You start with a brief yet good looking cut scene and move into a prologue that lets you get to grips with the controls. The learning curve is just about right, with the basics given in prompts and other features (such as picking up ammo and reloading) left to you to work out for yourself. Learning by doing as they say. The controls, specifically the camera and first person, over-the-shoulder view initially seem overly sensitive but you will quickly get to grips with this and once you have done, the controls seem pretty tight and smooth. A plus, in my eyes at least, is that the initial cut scene doesn't explain every single aspect of what is going on. Quite the opposite, you are not treated like a recently lobotomised squirrel instead you are left to figure out what is going on and therefore the plot is left to develop like any decent feature film, giving you more of a chance of being hooked.
Once infected you are left to fend off many a mutated creature and random Russian soldiers. (Pesky Russians, its always them.) Dark Sector is brilliantly gory and thoroughly deserving of its 18+ rating. The main reason for this resolves around the source of your attack. Once infected, your primary weapon is the `Glaive', a three pronged boomerang type blade which is razor sharp. The camera zooms in on the Glaive as soon as it is thrown which allows you to control the direction of its attack as it lops of heads, limbs, extremities and anything else it finds in its path. What follows is bloody, very bloody. However, its not all good. The Glaive is controlled by the PS3 pad motion sensor, which is inaccurate at best. This can be quite frustrating at best and completely anger inducing annoying at worst. Worst still, I persevered with this before realising after a good couple of hours in that you could change this control to the d-pad. That pretty much hacked me off too. You might say that is my own fault for not paying attention to detail. don't. Whilst you have a vast area of weaponry to choose from, I can't see any reason to use them once in possession of the Glaive. This weaponry can only be carried in small numbers, say two guns and a handful of grenades, which may be realistic but certainly isn't fun.

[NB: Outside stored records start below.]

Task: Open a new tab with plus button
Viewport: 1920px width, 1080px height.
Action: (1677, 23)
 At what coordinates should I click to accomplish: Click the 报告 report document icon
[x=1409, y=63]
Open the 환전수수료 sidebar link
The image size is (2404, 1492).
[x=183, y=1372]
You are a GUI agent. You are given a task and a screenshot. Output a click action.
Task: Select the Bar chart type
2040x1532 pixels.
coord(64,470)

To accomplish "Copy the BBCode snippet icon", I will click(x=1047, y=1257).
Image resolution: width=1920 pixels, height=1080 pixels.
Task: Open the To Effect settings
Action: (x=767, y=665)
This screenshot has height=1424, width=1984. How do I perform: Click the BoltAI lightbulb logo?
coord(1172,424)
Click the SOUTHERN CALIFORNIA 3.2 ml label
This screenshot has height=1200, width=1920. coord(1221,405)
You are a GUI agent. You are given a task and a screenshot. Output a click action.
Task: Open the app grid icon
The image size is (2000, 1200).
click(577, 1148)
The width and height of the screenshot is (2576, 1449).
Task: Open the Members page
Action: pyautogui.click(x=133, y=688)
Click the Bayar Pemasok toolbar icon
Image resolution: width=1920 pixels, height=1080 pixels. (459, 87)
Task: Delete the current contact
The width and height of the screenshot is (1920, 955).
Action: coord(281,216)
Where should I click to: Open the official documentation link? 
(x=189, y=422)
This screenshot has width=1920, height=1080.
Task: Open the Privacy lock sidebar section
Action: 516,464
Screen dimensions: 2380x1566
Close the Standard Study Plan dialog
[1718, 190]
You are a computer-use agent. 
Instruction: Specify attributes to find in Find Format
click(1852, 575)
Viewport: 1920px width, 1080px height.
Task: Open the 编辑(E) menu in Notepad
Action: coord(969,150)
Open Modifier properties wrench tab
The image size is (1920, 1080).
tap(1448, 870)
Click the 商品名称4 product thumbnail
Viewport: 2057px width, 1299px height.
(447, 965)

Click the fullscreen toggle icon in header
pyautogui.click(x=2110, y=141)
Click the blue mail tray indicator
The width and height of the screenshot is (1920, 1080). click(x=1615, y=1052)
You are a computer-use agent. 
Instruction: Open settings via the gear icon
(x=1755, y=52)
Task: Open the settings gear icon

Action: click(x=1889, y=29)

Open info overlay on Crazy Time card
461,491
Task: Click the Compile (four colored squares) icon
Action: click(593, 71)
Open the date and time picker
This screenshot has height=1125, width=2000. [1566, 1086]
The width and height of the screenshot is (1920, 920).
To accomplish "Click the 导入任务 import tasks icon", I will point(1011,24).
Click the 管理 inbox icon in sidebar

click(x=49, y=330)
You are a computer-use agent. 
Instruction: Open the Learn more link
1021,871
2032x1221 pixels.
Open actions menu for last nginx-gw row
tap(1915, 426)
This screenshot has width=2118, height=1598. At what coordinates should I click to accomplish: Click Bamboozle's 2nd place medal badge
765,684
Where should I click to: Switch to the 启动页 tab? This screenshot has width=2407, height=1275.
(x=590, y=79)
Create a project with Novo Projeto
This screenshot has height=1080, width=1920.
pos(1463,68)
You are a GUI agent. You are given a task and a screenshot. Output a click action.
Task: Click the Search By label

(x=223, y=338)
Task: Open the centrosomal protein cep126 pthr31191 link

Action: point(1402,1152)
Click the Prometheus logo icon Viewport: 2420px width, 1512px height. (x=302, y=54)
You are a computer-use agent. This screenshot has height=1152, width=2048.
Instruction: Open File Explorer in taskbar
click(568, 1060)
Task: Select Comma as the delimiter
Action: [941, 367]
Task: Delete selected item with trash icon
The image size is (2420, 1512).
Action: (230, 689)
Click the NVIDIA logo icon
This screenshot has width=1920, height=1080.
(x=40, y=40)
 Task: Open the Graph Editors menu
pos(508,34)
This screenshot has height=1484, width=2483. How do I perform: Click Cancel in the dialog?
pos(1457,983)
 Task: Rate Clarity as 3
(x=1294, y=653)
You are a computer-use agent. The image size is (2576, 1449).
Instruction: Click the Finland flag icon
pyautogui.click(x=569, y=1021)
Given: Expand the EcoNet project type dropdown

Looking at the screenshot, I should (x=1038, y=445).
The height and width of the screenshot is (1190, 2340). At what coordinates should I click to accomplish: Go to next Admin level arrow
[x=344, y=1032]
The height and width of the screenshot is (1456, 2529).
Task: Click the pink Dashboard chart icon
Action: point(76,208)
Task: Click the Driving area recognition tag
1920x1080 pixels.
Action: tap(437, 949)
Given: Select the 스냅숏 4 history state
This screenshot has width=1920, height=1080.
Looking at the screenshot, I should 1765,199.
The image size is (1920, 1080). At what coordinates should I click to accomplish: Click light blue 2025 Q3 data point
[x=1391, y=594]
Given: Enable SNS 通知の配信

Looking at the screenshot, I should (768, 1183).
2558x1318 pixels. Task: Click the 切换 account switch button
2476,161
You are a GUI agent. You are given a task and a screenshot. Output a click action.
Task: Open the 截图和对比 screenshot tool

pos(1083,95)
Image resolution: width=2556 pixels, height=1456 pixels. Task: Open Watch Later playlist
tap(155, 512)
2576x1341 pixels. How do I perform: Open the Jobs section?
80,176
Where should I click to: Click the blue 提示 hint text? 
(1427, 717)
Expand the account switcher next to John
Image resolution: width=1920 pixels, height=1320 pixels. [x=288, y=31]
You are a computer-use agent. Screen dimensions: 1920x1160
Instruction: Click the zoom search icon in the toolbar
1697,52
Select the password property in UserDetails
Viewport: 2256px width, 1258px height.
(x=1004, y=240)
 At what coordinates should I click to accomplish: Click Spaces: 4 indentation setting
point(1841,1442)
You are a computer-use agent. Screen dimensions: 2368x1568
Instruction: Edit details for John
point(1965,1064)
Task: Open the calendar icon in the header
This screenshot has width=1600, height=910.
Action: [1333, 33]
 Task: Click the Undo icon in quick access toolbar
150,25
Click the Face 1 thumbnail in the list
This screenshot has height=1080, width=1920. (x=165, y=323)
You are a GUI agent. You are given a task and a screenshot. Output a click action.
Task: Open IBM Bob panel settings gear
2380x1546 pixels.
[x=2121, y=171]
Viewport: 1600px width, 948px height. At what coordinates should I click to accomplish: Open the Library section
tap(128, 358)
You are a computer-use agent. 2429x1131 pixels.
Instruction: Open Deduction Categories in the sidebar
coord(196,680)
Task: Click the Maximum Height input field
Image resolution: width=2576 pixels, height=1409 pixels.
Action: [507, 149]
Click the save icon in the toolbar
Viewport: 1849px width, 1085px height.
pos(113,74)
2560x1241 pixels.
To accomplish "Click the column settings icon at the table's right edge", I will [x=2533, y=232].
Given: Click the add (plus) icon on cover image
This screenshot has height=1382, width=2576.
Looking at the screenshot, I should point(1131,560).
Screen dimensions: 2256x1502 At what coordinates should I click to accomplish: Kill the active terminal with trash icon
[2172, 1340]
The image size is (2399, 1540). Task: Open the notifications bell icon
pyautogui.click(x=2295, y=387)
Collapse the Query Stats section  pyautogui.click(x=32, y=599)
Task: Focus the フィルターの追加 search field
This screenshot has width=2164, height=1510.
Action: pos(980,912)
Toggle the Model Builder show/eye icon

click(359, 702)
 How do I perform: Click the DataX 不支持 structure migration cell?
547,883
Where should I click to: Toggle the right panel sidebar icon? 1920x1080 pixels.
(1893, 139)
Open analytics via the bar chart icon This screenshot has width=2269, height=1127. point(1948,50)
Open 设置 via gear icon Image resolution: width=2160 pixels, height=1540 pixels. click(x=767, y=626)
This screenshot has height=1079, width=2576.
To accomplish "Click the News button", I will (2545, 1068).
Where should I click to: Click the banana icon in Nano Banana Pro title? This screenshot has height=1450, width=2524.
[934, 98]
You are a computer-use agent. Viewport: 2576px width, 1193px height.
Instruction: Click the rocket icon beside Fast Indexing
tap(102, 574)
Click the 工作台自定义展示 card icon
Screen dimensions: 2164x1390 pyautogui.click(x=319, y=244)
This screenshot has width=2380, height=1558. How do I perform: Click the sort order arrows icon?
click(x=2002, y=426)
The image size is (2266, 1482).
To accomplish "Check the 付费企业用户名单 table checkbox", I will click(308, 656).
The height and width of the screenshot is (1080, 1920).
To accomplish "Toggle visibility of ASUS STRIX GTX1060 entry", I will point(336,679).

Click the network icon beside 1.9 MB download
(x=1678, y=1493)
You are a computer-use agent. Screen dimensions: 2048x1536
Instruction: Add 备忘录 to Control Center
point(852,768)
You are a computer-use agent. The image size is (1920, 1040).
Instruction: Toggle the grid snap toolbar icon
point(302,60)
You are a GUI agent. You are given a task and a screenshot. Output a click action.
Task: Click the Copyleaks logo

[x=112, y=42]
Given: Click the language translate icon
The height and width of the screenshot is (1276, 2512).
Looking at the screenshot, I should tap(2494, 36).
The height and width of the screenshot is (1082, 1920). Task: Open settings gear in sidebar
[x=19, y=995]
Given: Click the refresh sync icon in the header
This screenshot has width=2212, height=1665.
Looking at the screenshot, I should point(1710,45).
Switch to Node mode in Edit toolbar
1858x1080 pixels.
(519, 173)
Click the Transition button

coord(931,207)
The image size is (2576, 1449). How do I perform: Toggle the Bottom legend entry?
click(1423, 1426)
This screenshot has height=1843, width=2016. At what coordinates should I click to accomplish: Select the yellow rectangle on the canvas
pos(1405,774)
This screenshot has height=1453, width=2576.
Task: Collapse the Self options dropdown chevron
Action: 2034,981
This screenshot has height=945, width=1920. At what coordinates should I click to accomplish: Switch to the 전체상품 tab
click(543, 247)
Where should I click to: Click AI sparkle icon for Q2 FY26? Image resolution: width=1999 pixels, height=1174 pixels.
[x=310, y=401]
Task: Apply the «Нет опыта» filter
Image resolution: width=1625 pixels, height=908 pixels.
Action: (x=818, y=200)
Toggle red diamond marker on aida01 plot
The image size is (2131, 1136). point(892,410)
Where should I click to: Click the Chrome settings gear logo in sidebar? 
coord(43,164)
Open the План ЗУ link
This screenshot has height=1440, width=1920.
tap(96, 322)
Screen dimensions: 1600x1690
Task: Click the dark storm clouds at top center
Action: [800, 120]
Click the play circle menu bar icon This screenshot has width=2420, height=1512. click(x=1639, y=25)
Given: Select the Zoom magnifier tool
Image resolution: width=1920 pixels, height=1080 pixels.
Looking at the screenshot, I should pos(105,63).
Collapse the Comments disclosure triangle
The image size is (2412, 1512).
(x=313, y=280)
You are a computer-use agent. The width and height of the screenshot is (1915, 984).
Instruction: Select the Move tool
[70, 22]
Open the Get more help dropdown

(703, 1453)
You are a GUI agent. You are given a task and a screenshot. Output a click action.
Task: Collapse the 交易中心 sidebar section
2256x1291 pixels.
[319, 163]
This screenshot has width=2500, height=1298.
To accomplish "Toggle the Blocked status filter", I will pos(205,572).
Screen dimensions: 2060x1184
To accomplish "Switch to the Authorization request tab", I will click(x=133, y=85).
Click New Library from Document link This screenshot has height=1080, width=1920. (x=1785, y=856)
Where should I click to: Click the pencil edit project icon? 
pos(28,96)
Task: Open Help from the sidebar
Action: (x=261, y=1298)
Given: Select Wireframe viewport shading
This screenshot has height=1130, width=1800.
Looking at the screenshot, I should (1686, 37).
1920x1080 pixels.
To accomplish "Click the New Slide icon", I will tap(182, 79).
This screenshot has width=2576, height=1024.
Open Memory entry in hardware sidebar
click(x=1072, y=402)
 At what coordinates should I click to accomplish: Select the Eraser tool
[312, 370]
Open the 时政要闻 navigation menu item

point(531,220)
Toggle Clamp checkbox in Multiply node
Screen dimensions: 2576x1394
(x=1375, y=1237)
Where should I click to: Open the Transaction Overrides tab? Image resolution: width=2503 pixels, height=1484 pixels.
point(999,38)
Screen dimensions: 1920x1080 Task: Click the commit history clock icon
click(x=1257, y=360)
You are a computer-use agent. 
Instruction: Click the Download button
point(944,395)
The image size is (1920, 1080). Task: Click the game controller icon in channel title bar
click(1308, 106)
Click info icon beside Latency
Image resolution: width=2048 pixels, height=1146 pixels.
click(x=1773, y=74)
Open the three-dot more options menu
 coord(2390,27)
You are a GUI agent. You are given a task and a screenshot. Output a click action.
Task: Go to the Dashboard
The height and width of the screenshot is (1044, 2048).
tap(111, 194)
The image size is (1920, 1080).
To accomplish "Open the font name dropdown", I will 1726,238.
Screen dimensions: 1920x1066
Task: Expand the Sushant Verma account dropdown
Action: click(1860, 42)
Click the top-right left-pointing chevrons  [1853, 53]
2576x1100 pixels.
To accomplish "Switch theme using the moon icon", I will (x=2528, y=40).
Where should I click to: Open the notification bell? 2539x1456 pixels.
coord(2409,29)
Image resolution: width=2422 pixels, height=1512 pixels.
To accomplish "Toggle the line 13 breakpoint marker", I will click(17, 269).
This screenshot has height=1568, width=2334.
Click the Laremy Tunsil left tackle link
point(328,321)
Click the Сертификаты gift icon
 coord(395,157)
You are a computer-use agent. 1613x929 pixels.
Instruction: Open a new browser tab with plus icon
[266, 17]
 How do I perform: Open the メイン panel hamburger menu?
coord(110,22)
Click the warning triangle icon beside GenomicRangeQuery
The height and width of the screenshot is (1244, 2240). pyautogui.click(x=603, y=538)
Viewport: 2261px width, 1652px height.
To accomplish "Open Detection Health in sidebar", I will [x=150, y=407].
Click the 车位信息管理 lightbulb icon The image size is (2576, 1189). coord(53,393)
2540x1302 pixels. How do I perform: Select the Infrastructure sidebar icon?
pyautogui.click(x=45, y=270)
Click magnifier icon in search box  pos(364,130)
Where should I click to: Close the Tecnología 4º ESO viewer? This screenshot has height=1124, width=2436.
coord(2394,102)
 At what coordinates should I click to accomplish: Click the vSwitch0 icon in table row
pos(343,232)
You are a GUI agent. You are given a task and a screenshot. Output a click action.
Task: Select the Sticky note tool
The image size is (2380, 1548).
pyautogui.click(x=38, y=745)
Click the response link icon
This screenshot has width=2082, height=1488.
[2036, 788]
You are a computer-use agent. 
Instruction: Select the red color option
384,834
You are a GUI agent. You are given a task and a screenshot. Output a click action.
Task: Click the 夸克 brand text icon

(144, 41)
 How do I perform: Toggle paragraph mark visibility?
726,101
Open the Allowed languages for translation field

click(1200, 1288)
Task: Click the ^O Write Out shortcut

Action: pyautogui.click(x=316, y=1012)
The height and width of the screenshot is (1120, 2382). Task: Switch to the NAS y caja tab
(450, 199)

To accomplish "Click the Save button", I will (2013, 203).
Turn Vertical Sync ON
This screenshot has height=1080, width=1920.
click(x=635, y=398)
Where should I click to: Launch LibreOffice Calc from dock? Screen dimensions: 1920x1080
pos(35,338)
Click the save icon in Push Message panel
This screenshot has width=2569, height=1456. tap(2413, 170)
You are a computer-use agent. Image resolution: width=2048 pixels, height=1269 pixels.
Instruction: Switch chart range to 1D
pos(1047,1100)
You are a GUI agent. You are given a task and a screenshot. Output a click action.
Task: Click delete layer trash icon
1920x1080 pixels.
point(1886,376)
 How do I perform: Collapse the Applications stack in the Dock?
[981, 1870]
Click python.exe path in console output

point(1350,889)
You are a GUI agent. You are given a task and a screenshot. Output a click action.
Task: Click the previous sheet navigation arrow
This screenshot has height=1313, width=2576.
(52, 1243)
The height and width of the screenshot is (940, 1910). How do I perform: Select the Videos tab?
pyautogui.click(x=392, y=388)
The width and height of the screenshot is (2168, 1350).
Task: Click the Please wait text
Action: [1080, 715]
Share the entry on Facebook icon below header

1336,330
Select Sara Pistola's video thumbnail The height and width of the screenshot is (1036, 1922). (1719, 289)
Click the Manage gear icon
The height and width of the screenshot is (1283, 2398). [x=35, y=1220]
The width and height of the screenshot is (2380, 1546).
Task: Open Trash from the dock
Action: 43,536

The graphics and sound are good and definitely what we have come to expect from the PS3 as a rule. The title looks well and the sounds & score add to the suspense of the game, but nothing here is ground breaking or new. You can apply this to the game-play as well. This is, in general, a run of the mill first person suspense shooter, with a cool boomerang knife weapon thrown in to mix things up a little within a standard plot structure that features inhuman creatures and those damn pesky Russians.